--- START ---

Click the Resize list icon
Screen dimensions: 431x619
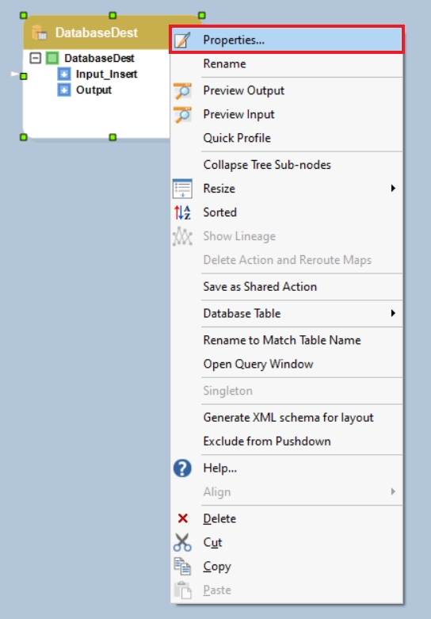pyautogui.click(x=182, y=189)
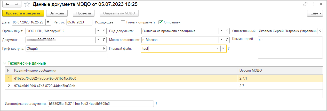Collapse the Технические данные section
This screenshot has width=327, height=111.
[4, 63]
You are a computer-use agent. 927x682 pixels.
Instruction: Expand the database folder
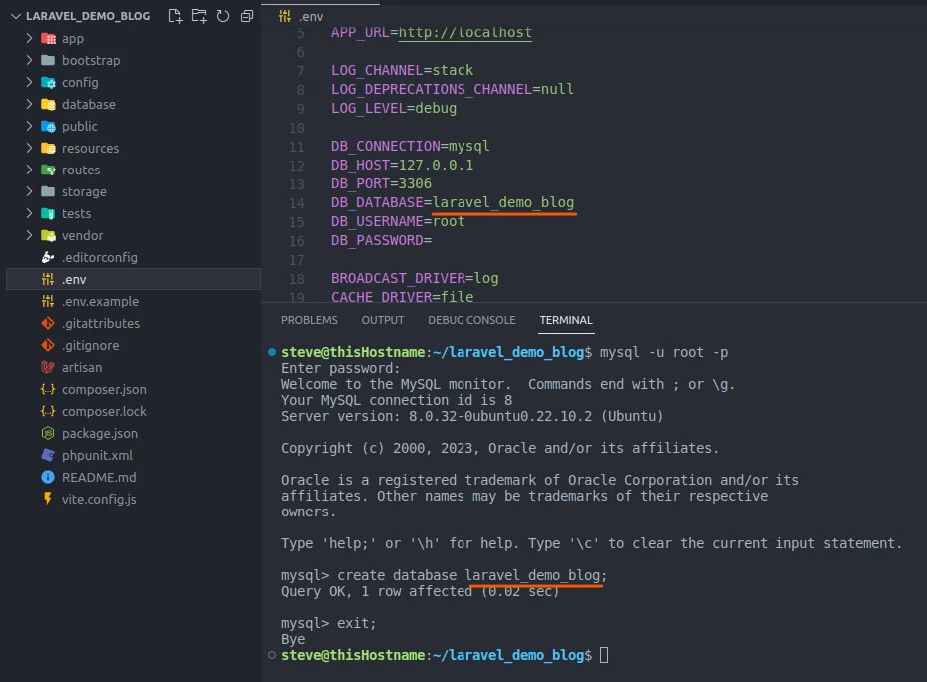click(88, 104)
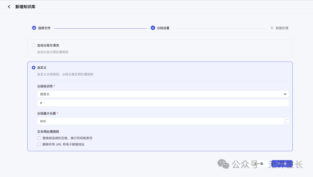Click the 分段最大长度 field showing 800
Viewport: 313px width, 177px height.
click(161, 121)
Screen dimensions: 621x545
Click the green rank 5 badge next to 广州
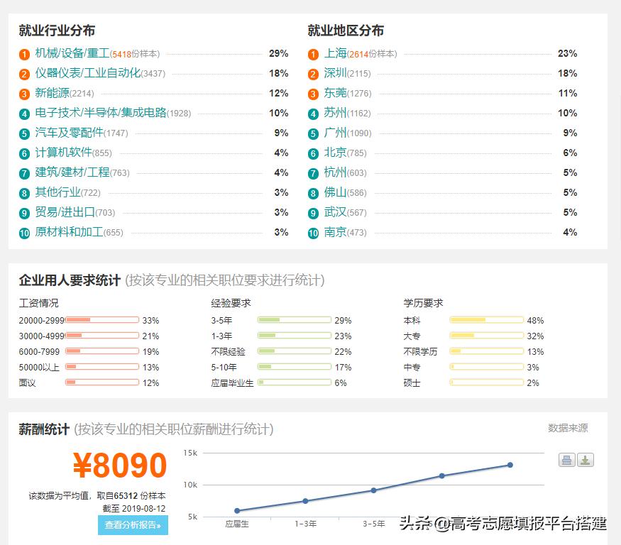click(x=312, y=133)
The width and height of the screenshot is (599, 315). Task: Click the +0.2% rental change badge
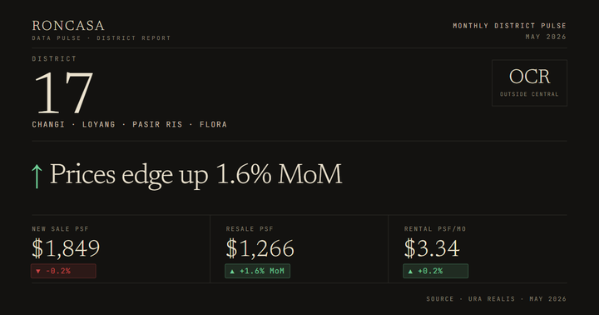[x=435, y=271]
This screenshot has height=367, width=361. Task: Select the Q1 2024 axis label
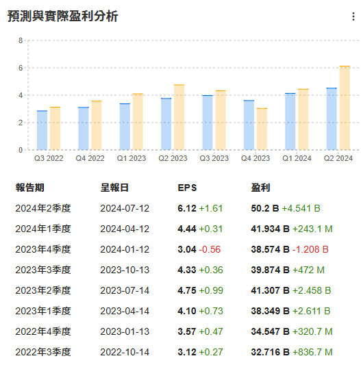[297, 158]
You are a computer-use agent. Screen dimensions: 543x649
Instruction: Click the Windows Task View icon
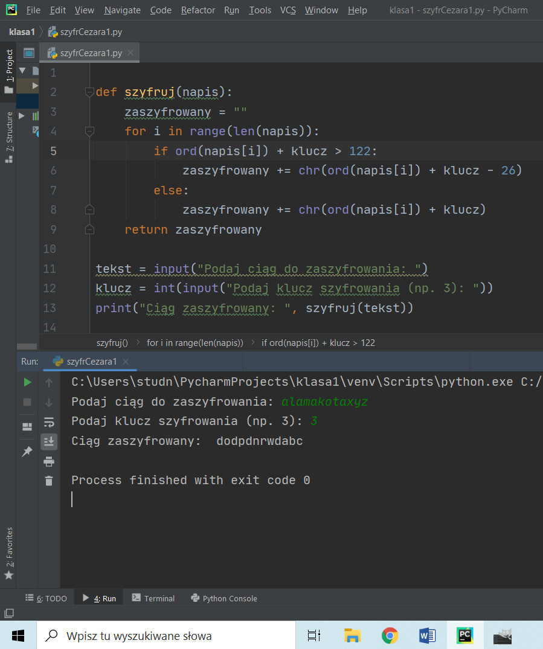313,635
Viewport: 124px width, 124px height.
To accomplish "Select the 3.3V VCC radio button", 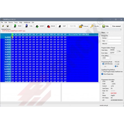I will tap(116, 64).
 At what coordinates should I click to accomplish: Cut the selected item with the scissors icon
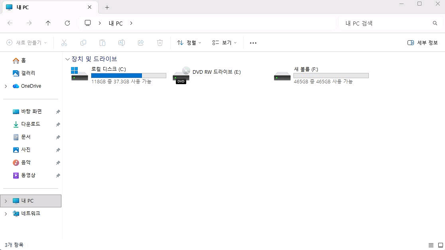64,43
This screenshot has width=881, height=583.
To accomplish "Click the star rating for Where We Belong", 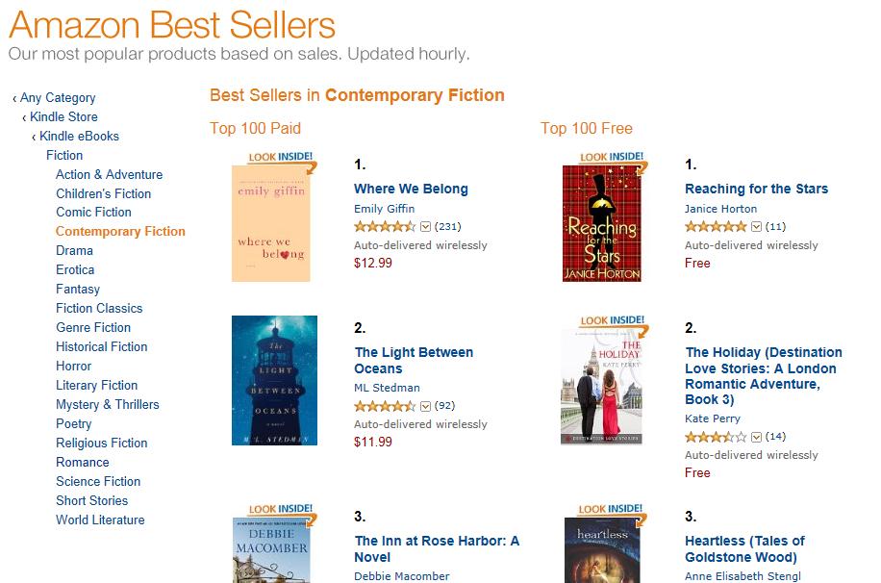I will (385, 227).
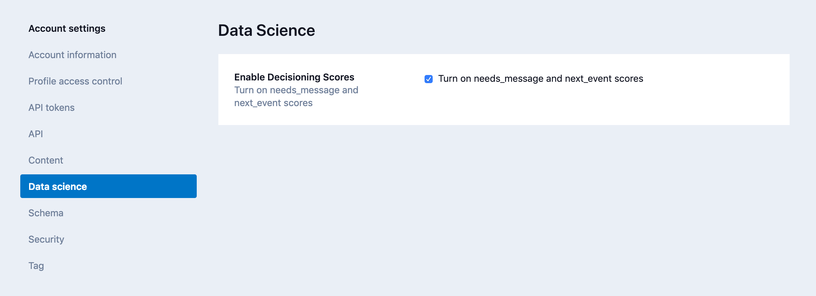Open the Security settings page
The width and height of the screenshot is (816, 296).
pos(46,239)
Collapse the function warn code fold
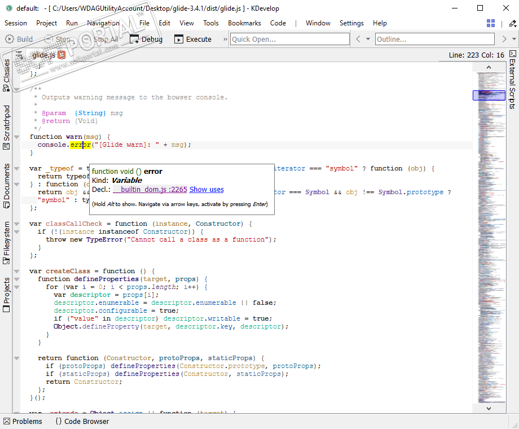The height and width of the screenshot is (429, 519). click(x=17, y=137)
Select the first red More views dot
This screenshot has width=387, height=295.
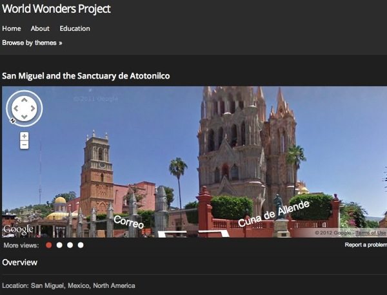pos(49,245)
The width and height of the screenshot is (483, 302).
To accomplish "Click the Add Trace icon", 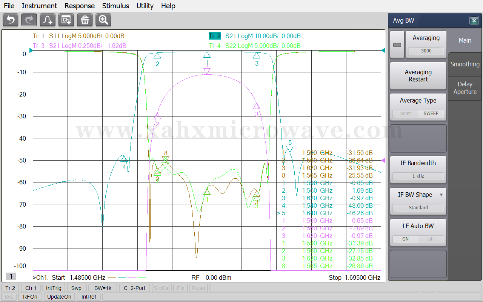I will click(x=48, y=20).
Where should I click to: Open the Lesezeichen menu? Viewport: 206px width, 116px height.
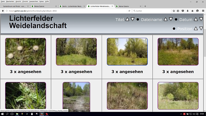point(33,1)
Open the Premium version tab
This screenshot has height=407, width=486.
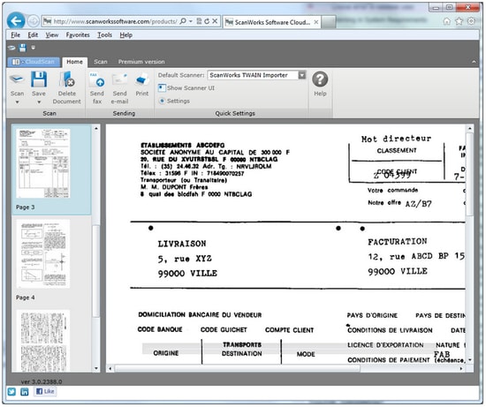(141, 62)
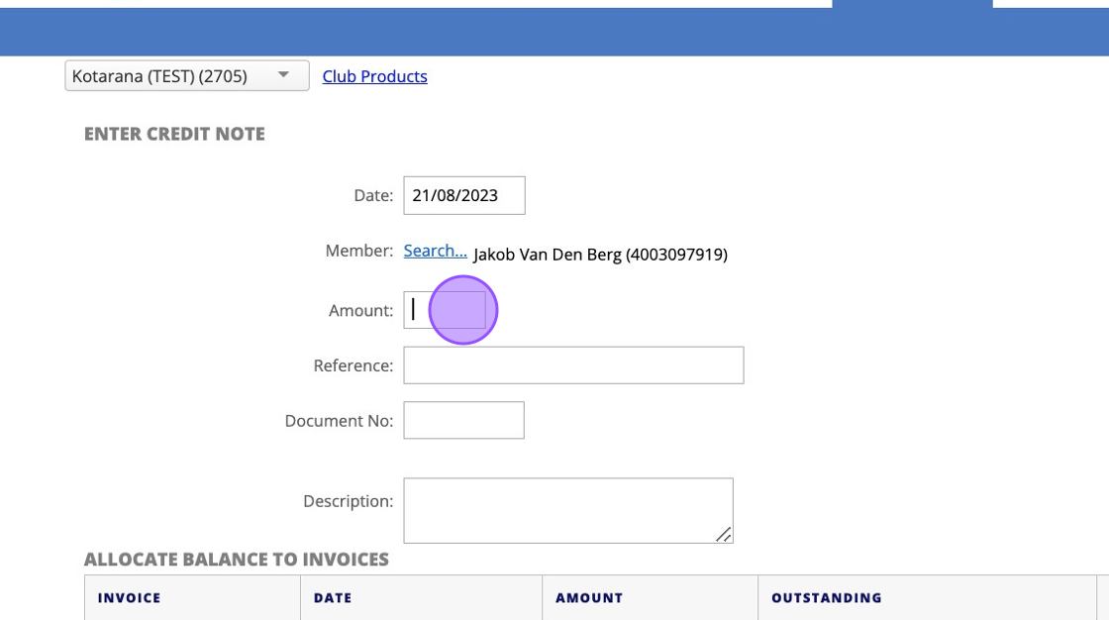Click the Date input field
1109x620 pixels.
463,195
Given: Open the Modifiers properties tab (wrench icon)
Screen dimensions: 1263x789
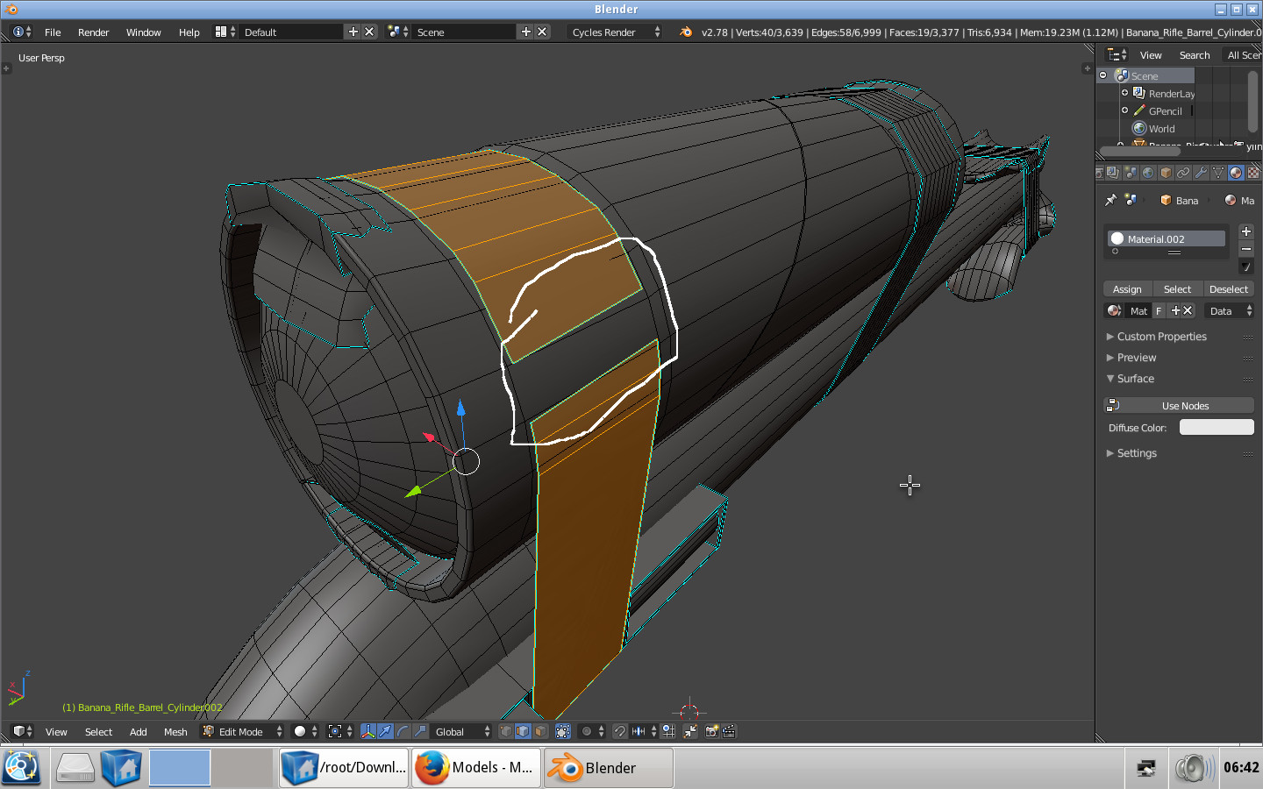Looking at the screenshot, I should pos(1201,173).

--- END ---

WHAT YOU HAVE TO DO: Make an exact copy of only those lines that run from the line with "Given: Open the" through the end of the records, excluding pictures.

ANSWER SPACE:
Given: Open the Modifiers properties tab (wrench icon)
Screen dimensions: 1263x789
Looking at the screenshot, I should pos(1201,173).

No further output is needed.